Por que tais indagações? Porque a partir de uma pesquisa feita em conjunto pela Central Única dos Trabalhadores (CUT) e pelo Departamento Intersindical de Estatística e Estudos Socioeconômicos (Dieese), intitulada Terceirização e Desenvolvimento – Uma conta que não fecha, de cada 10 acidentes de trabalho ocorridos no Brasil, oito dizem respeito a empregados terceirizados.
Outros dados nos chamaram a atenção: no mesmo estudo acima foi dito que, na Petrobras, o número de terceirizados cresceu exponencialmente nos últimos anos. Em 2013, os trabalhadores próprios eram pouco mais de 62 mil, sendo que os terceirizados passaram a representar 320 mil, o que significa uma relação de cinco terceirizados para cada trabalhador próprio. O reflexo infortunístico da expansão da terceirizante, segundo o estudo acima, é estarrecedor: de 1995 a 2013, foram mais de 300 vidas ceifadas por acidentes de trabalho na Petrobras, sendo que mais de 80% das vítimas (249) eram trabalhadores terceirizados, contra 61 trabalhadores efetivos.
Já tivemos a oportunidade de enfatizar que, “como é sabido e consabido, a terceirização, salvo exceções, precariza condições de trabalho pelo objetivo do barateamento da mão de obra e interinidade de muitas das empresas prestadoras de serviços. Com isso, esse incremento nos processos produtivos tem sido causa de muitos acidentes de trabalho e de morte de trabalhadores” (MELO, Raimundo Simão de. Aspectos da tutela legal do meio ambiente do trabalho e da saúde do trabalhador no Brasil. In: MELO, Raimundo Simão de; ROCHA, Cláudio Jannotti da. (coords). Constitucionalismo, trabalho, seguridade social e as reformas trabalhista e previdenciária. São Paulo: LTr, 2017, pp. 422-3).

§ INFORMAÇÕES EXTRAÍDAS:
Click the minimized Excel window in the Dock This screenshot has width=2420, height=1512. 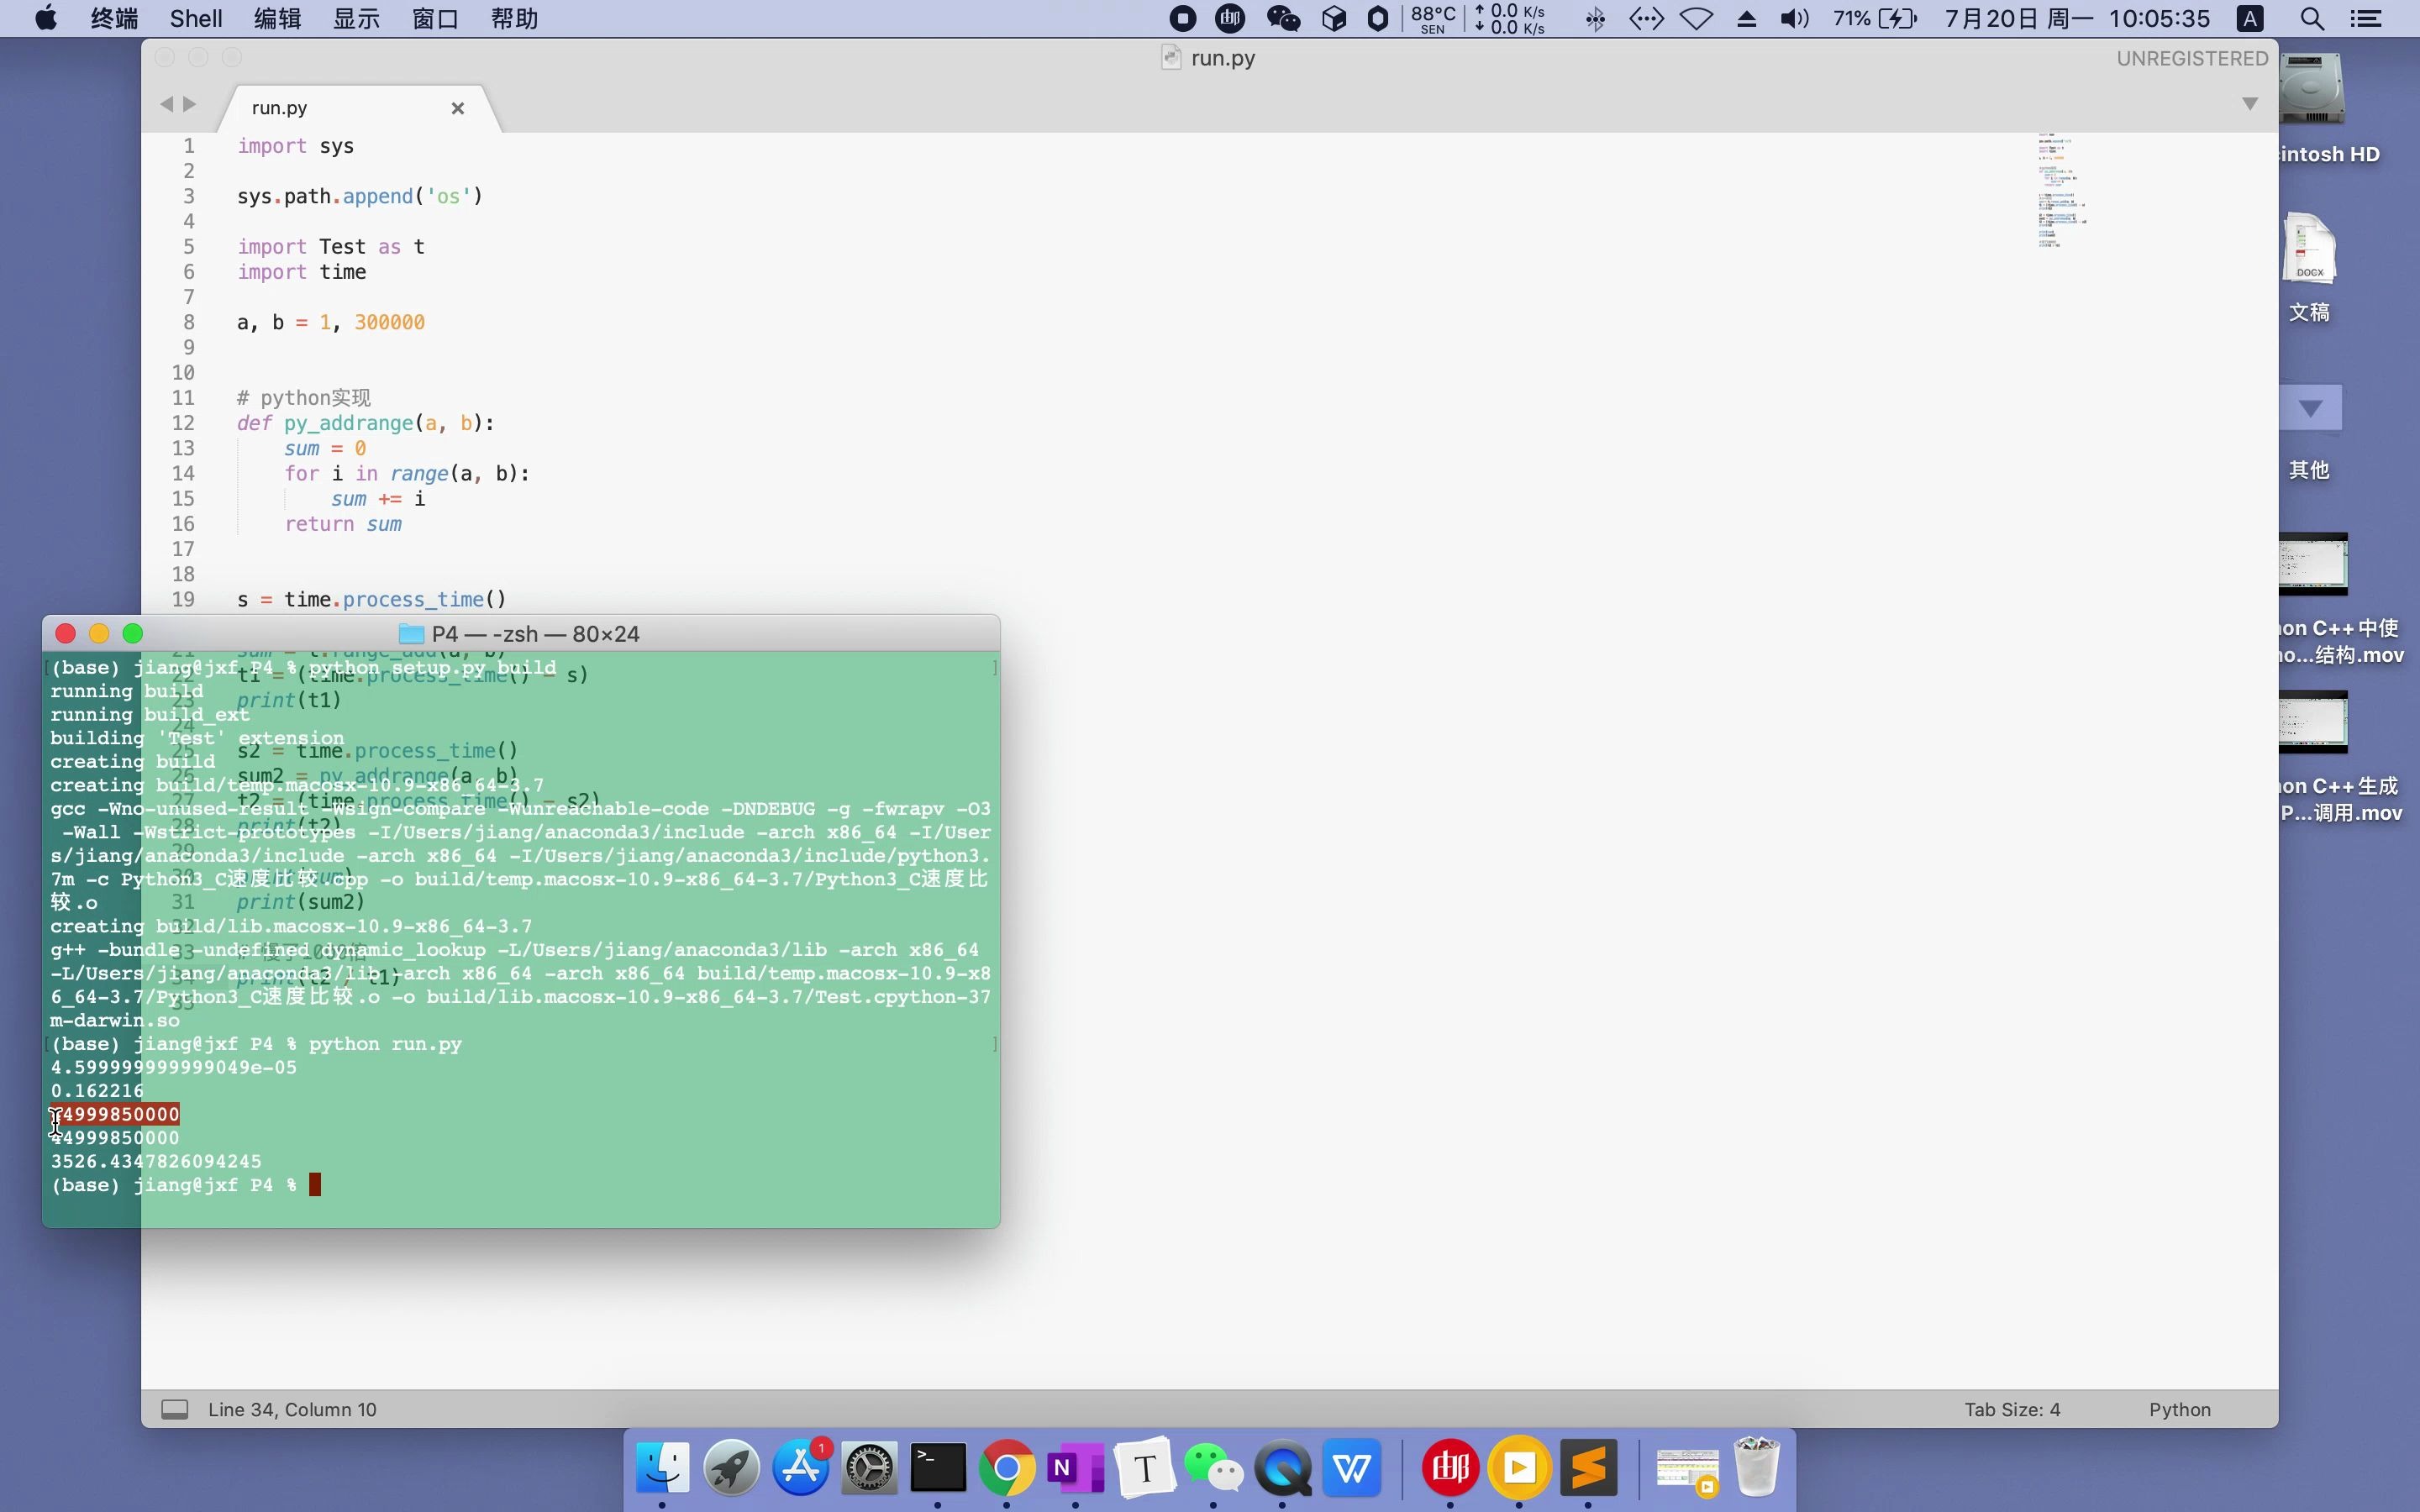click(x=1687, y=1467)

...

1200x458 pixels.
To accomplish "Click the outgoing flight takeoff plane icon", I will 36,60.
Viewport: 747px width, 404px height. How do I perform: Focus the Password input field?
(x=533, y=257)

==

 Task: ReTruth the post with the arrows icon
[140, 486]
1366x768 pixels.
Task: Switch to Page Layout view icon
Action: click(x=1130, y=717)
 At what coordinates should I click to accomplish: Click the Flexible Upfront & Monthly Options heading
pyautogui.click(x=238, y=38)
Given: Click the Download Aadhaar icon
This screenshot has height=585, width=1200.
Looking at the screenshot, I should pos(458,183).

§ INSTRUÇÕES DA TAREFA: Dê continuidade ao texto sobre terceirização e acidentes de trabalho, começando logo após a última frase.

§ RESULTADO DA TAREFA:
Com o aumento da terceirização, se isso acontecer mesmo, a situação poderá se agravar em termos de acidentes do trabalho.
Todavia, existe um aspecto importante trazido com a reforma trabalhista em relação à questão da segurança e saúde dos trabalhadores terceirizados, porque, como sabido, a maioria das empresas prestadoras de serviços não se preocupa com a saúde e a segurança dos seus empregados, razão da ocorrência dos muitos acidentes do trabalho.
O aspecto importante é: a Lei 6.019/74, que sofreu recentes alterações pela Lei 13.429/2017 no tocante ao trabalho temporário e à prestação de serviços a terceiros — terceirização —, estabeleceu no artigo 5º-A, parágrafo 3º, que:
“É responsabilidade da contratante garantir as condições de segurança, higiene e salubridade dos trabalhadores, quando o trabalho for realizado em suas dependências ou local previamente convencionado em contrato” (grifados).
No artigo 9°, parágrafo 1º, que regula o trabalho temporário, constou que:
“É responsabilidade da empresa contratante garantir as condições de segurança, higiene e salubridade dos trabalhadores, quando o trabalho for realizado em suas dependências ou em local por ela designado” (grifados).
Como se vê, nas duas situações acima restou assegurada a responsabilidade direta da empresa tomadora de serviços pelas condições de segurança, higiene e salubridade dos trabalhadores terceirizados. Nem de responsabilidade solidária se trata. A responsabilidade da empresa tomadora de serviços é direta em relação aos terceirizados.
Com isso, espera-se que as empresas que pretendam terceirizar, ou seja, repassarem suas atividades para outras empresas prestadoras de serviços, devam ter mais cuidado na escolha da contratada (responsabilidade in eligendo) e na fiscalização da execução dos contratos (responsabilidade in vigilando).
Caso contrário, terceirizar daqui pra frente pode não compensar tanto, principalmente para quem quer não contratar um serviço especializado, mas, simplesmente, reduzir custos das suas atividades.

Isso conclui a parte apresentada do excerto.